As new communication channels and agents are added, contact centers can become more scalable than traditional call centers. Customers' inquiries may fluctuate during seasonality or growth, so this scalability benefits businesses.


A call center that uses more advanced technology, such as omnichannel communication platforms and customer relationship management systems (CRM), is more likely to be efficient and productive than one that relies more on traditional telephone systems.


Businesses with only basic voice communication needs may find call centers more cost-effective. Meanwhile, the costs of contact centers may be higher initially, but they are often worth it on a long-term basis, especially for businesses that aim to deliver exceptional customer service.

You should align your organization's specific goals and needs with the choice of Contact Center or Call Center. Providing comprehensive, flexible, and future-proof customer support is a major reason why modern businesses use contact centers. When your organization's communication is largely based on voice calls and you have budget constraints, a call center can still be a good option. 

No doubt, the "best" platform for your Contact Center vs. Call Center depends on your unique circumstances. But you can also check the Prime BPO call center that offers the best telecommunication services for all business users. 


Understanding the difference between Contact Center vs. Call Center is crucial for businesses aiming to provide exceptional customer service. While call centers effectively handle large volumes of calls, contact centers offer a more holistic approach to customer communication and relationship management. The choice between the two should align with a company's specific customer service goals and preferences.

In today's digital age, where customer experience is paramount, many businesses are transitioning towards contact centers to meet their customers' evolving expectations. This shift reflects a change in technology and a broader business strategy focus on customer-centricity and personalized service.
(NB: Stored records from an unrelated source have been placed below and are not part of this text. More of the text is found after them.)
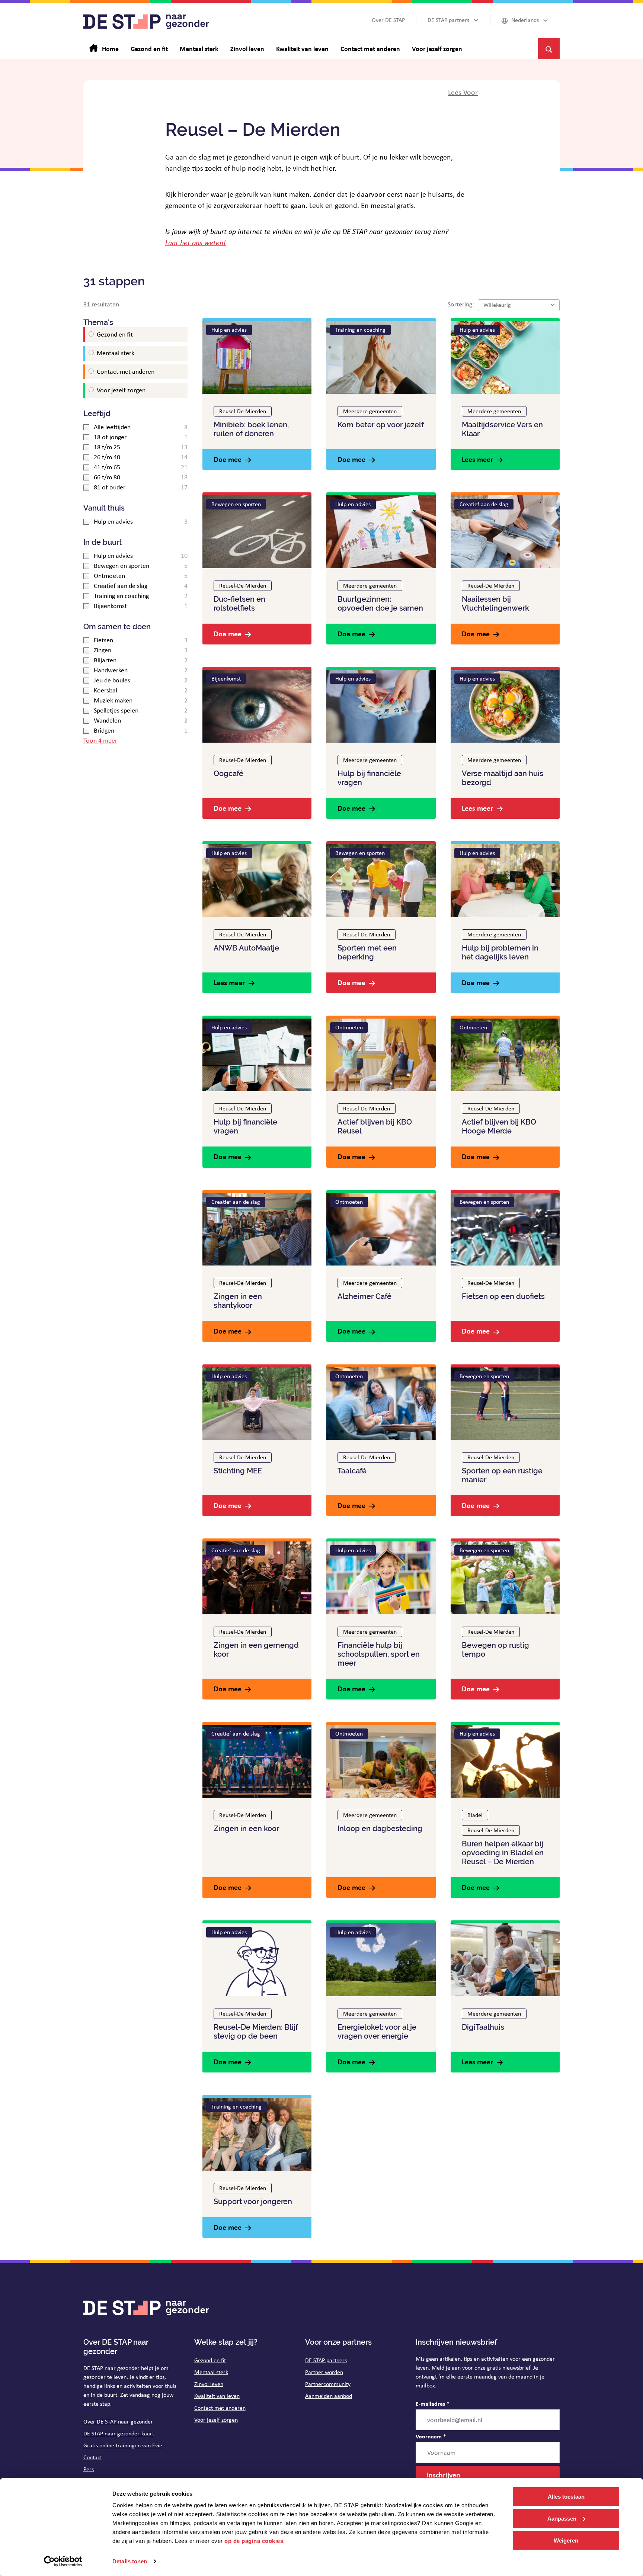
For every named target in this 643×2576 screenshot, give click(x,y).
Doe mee (227, 459)
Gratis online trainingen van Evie (122, 2445)
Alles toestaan (566, 2496)
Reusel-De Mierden (242, 411)
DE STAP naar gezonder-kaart (118, 2433)
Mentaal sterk (211, 2372)
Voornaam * (431, 2436)
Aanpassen (561, 2518)
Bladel (475, 1815)
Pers (88, 2469)
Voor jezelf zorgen (216, 2420)
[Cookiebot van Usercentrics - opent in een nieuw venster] (63, 2561)
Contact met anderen (220, 2408)
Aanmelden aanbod (328, 2396)
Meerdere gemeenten (370, 411)
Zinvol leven (208, 2384)
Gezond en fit (210, 2360)
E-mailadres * (433, 2403)
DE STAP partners (326, 2360)
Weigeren (566, 2540)
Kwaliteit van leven (217, 2396)
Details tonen (129, 2561)
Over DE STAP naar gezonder (118, 2421)
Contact (92, 2457)
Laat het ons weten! (195, 242)
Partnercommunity (328, 2384)
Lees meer (477, 459)
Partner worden (324, 2372)
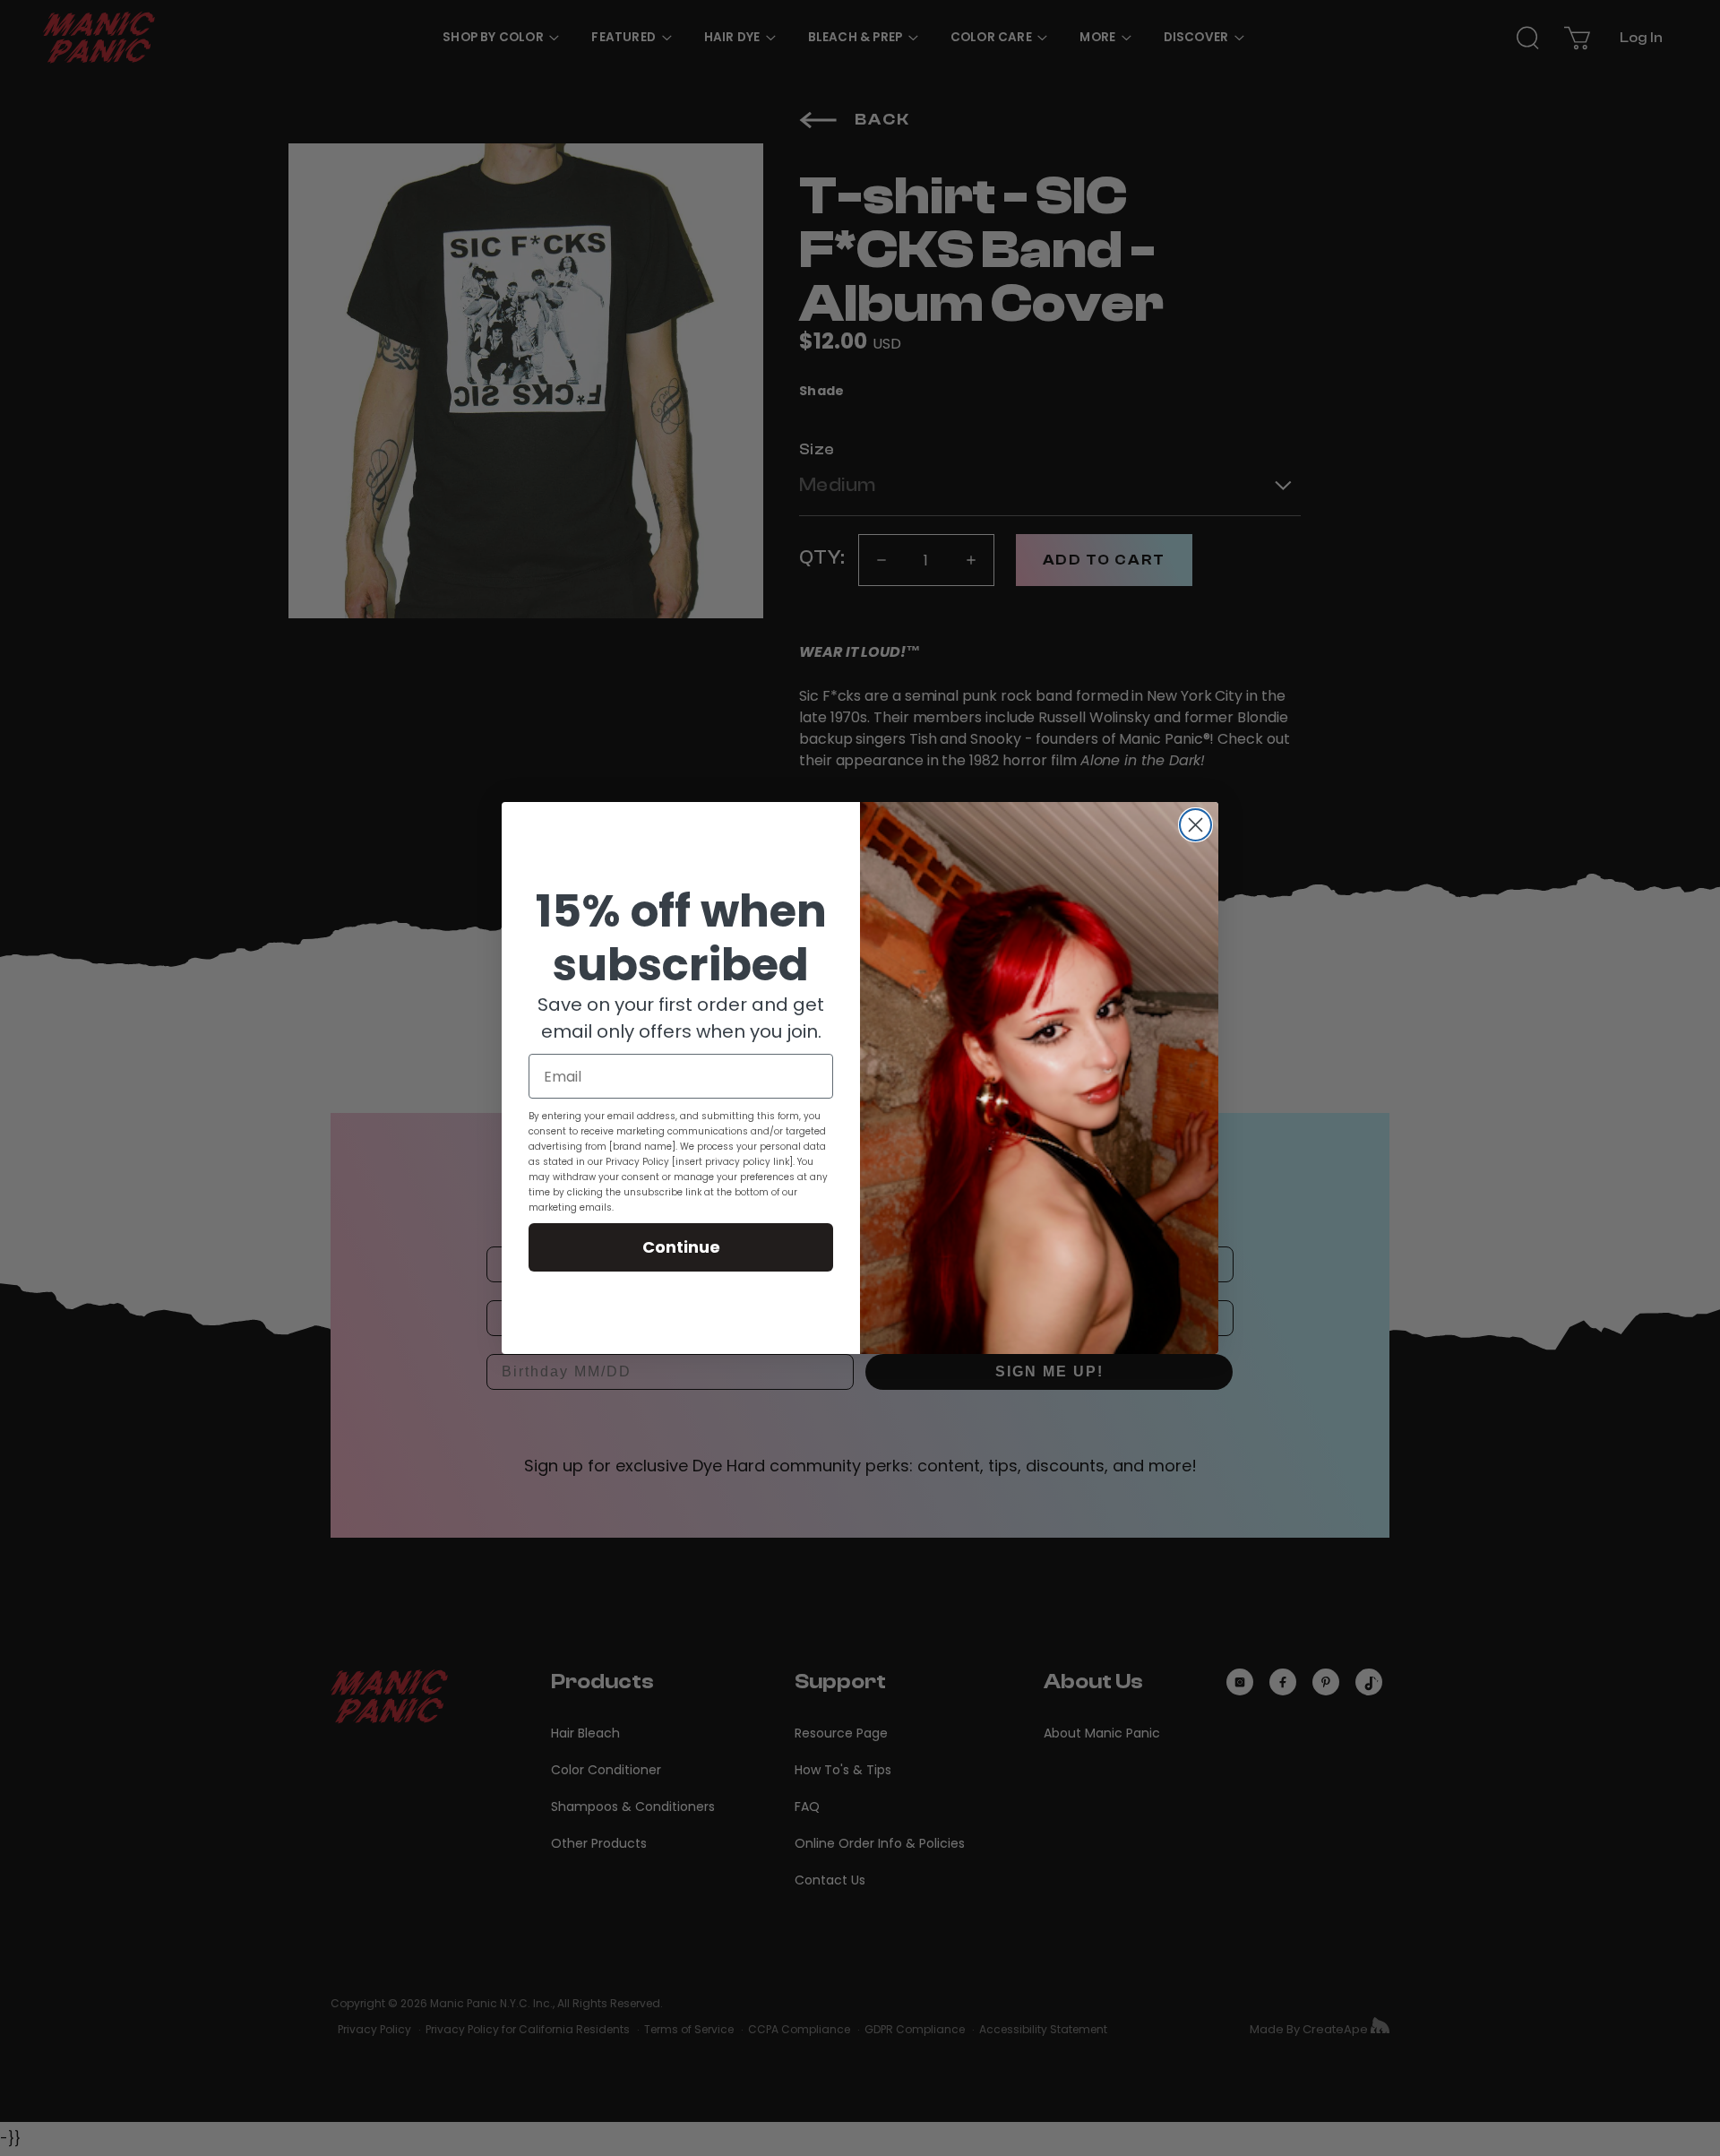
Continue (681, 1247)
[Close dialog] (1195, 825)
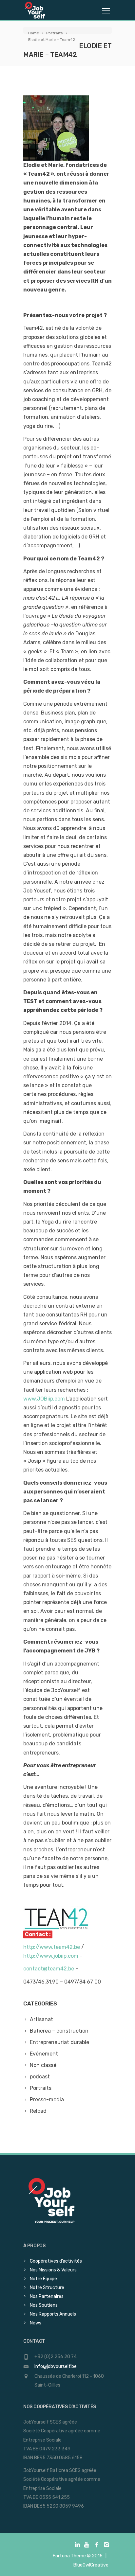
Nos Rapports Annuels (53, 2314)
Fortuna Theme (69, 2556)
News (35, 2323)
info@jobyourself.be (55, 2366)
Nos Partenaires (47, 2296)
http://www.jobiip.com (50, 1956)
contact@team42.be (48, 1969)
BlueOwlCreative (90, 2565)
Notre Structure (47, 2287)
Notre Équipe (43, 2279)
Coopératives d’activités (56, 2261)
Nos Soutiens (44, 2305)
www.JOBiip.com (44, 1399)
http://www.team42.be (51, 1947)
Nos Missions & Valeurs (53, 2270)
Frequently Asked Questions (FAQs)

1. What is the difference between a contact center vs. call center?

A call center primarily handles voice-based communications such as phone calls, while a contact center encompasses a broader range of communication channels including phone calls, emails, chats, social media, and more.

2. What is an example of a contact center?

An example of a contact center is a customer service department that provides support through multiple channels like phone calls, emails, and live chats. Companies like Amazon, Apple, and Microsoft often operate contact centers to handle customer inquiries and support requests.

3. What is a contact center agent?

A contact center agent is an individual responsible for handling customer interactions across various communication channels within a contact center. They address customer inquiries, provide assistance, resolve issues, and ensure a positive customer experience.

4. What is the highest position in a call center?

The highest position in a call center is typically the Call Center Manager or Director, who oversees the overall operations, sets strategic goals, manages staff, and ensures that performance targets are met. In larger organizations, there may be additional executive-level positions such as Vice President of Customer Experience or Chief Customer Officer.